Chapter 4The Intelligent Enterprise

Organizations are, by and large, pretty dumb. Shows like The Office and comics like Dilbert are funny not because they’re absurd but because at times they hit a little too close to home. Steering an organization can sometimes seem like a constant fight against chaos—there’s political intrigue, competing points of view, and sometimes even an active desire to subvert the system. One of the most stunning cases I’ve come across involved a business that actually ran an entire shadow IT department. They were eventually caught when they migrated their customer engagement system off their (already deployed) isolated network onto the cloud.

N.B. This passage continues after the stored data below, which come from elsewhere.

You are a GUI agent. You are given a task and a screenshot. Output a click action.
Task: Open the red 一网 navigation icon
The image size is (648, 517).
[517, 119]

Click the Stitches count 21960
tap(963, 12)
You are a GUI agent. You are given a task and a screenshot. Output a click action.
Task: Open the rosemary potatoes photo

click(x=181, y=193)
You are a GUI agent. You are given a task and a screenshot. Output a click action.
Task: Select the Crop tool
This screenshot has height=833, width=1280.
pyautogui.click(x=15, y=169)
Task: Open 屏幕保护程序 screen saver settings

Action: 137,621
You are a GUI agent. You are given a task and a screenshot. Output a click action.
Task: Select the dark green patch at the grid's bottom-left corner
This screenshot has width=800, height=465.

Culture is essential. So is capability. Culture might enable the vision, but without supporting skills, processes, technology, and data there’s only good intentions. The goal in making it real is to try to tame the chaos inherent in managing highly complex systems and transform into an intelligent enterprise.

Most organizations are united in a common objective. Despite this, people still act independently. Everyone knows their role but all too frequently people act in isolation. It works, but only to a degree; faced with instability or a changing market, the organization struggles. Quality suffers, cost increases, and inefficiencies abound.

A truly intelligent enterprise operates like our nervous system. It’s adaptive, agile, and flexible, able to respond quickly and appropriately to external stimuli. Faced with ...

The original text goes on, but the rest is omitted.